Geçen haftalarda gerçekleşeceği iddia edilen ancak gerçekleşmeyen bakan değişimi dün gece yaşandı. Hazine ve Maliye Bakanı Lütfi Elvan görevinden ‘affını istedi’; yerine yardımcısı Nureddin Nebati getirildi. Nebati’nin geçen yıl aynı zamanlarda tartışmalı bir şekilde istifa eden damat Albayrak’a yakın olduğu belirtiliyor. Erdoğan’ın faiz politikasıyla daha fazla gün yüzüne çıkan, “kendi sermaye kesimlerini besleme” politikasına devam edeceğini, yeni bakanın MÜSAİD yöneticisi olmasından anlayabiliriz. Erdoğan; emekçi halkın yaşadığı tüm zorlukları dikkate dahi almadan, kendisini destekleyecek ve ayakta tutacağına inandığı sermaye kesimini beslemeye devam edecek gibi görünüyor.
İktidarın ekonomi politikalarında bu istifaların ve değişimlerin elbette önemi var. Albayrak’ın istifası da ekonomi yönetimiyle ilgili tartışmaların sonucunda bir anda gerçekleşti. Resmi bir açıklama olmasa bile döviz kurunu sabit tutabilmek için 128 milyar dolarlık hazine rezervi Albayrak döneminde eritildi. Dolar kuruyla ilgili şiveli bir şekilde yaptığı ‘şakalar’ hala dalga konusu.
Bu istifadan sonra Albayrak’ın da becermeye çalıştığı düşük faiz politikasına kısa bir süre ara verildi. Naci Ağbal ve Lütfi Elvan getirildi, ekonomideki sorunlar birazcık olsun ertelendi. Ancak seçim gündemi yaklaştıkça, salgının ekonomi üzerindeki etkisi kaybolup da bir iyileşme görülmeyince başka kararlar alınmak zorunda kalındı. Kavcıoğlu’nun atanmasıyla bu ara dönem de bitti. Dün akşam yapılan atamayla düşük faiz politikası perçinlenmiş oldu.

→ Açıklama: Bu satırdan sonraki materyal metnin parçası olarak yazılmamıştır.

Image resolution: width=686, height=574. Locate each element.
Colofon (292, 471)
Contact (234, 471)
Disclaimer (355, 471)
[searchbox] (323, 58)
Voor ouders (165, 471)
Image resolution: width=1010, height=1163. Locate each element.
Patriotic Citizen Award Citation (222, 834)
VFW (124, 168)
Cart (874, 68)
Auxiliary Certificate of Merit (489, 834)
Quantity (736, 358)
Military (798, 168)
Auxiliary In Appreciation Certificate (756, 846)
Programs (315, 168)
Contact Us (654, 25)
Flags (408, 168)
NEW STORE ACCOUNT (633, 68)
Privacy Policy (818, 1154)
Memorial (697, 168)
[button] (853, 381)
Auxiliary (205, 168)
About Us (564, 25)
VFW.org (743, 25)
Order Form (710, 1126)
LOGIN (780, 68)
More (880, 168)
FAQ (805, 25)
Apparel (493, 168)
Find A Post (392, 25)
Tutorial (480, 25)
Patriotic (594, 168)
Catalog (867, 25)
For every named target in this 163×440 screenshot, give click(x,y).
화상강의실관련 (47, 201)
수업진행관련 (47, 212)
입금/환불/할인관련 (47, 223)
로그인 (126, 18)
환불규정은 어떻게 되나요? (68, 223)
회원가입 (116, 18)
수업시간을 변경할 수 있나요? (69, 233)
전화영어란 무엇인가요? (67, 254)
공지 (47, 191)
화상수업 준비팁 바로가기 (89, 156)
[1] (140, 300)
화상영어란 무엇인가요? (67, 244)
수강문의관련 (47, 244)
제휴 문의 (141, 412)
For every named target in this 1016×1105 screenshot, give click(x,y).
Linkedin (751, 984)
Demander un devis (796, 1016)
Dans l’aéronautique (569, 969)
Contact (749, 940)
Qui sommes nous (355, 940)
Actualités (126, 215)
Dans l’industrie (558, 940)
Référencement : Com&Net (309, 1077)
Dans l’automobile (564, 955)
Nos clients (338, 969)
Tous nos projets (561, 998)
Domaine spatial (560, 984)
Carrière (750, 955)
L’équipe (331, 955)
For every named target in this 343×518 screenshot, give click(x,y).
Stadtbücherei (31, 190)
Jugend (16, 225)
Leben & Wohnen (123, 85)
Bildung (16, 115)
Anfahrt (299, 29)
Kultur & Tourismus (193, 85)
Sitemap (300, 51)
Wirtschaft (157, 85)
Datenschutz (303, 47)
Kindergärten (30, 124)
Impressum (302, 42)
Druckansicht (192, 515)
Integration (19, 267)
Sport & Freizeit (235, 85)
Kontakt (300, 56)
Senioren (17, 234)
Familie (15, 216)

Siyasi iktidarın bakanları öyle çok değişmiyor. Ancak ekonomi alanında, hem bakanlık hem de Merkez Bankası’nda sürekli bir sallantı var. Bakan, başkan değişmese yardımcılar, müdürler, daire başkanları değişiyor. Ekonomi politikaları bir türlü yerine oturtulamıyor.
AKP açısından bu sefer ise son düzlüğe girilmiş gibi gözüküyor. Erken seçim tartışmalarının yaşandığı, olağan seçimlere bile az bir sürenin kaldığı bu dönemde ekonomide bir öyle bir böyle yapılamayacak bir noktaya gelindi. Tüm iktidar kadrolarının canla başla kararlaştırılan politikayı savunmaya koşması, Erdoğan’ın meseleyi en üst düzeyden ele alması bundan. Ekonomide karar verilen politika böyle zorunlulukların ürünü.
Merkez Bankası başkanı bugünkü açıklamasında ‘pahalılığın’ kısa sürede düşeceğini, 6 ay sonra da uygulanan politikaların ‘iyi sonuçlarını’ görebileceğimizi açıkladı. Kavcıoğlu için 6 ay kısa bir süre olabilir ama ekonominin sonuçlarını gün gün yaşayanlar için uzun bir süre. Ayrıca Erdoğan’ın ballandırarak anlattığı ‘düşük faizle artan üretim’ masalının sonuçlarının 6 ayda görülmesi zor. Bir önceki seferde dolar kurunu bastırmaya yarayan rezervler artık elde yok. Dün Merkez Bankası’nın yaptığı müdahale kaç kere daha tekrarlanabilir belli değil. AKP tüm zorluklarına, değişen tüm bakanlara rağmen bu politikayı sürdürecektir. Bunun halk üzerindeki etkisini ise ‘Sabredin’ söylemleriyle hafifletmeye çalışacak.
Bakanların değişmesiyle düzeltilemeyen ekonomi, sorunun ne kadar temelde olduğunu gösteriyor. Ülkedeki ekonomik kriz faizi indirip çıkartarak, sermayenin o veya bu kesimini kollayarak düzeltilemeyecek bir durumda. Bu gidişata karşı emekçilerin sesi gittikçe daha yüksek çıkıyor. Mücadele sebepleri ve imkanları artıyor. Çözümsüzlük, mevcut ekonomik düzenin yanılsamalarını dağıtıyor. Son raddede, bu yanılsamaları defetmek ve işçi sınıfının mücadele imkanlarını genişletmek görevi bizlere düşüyor.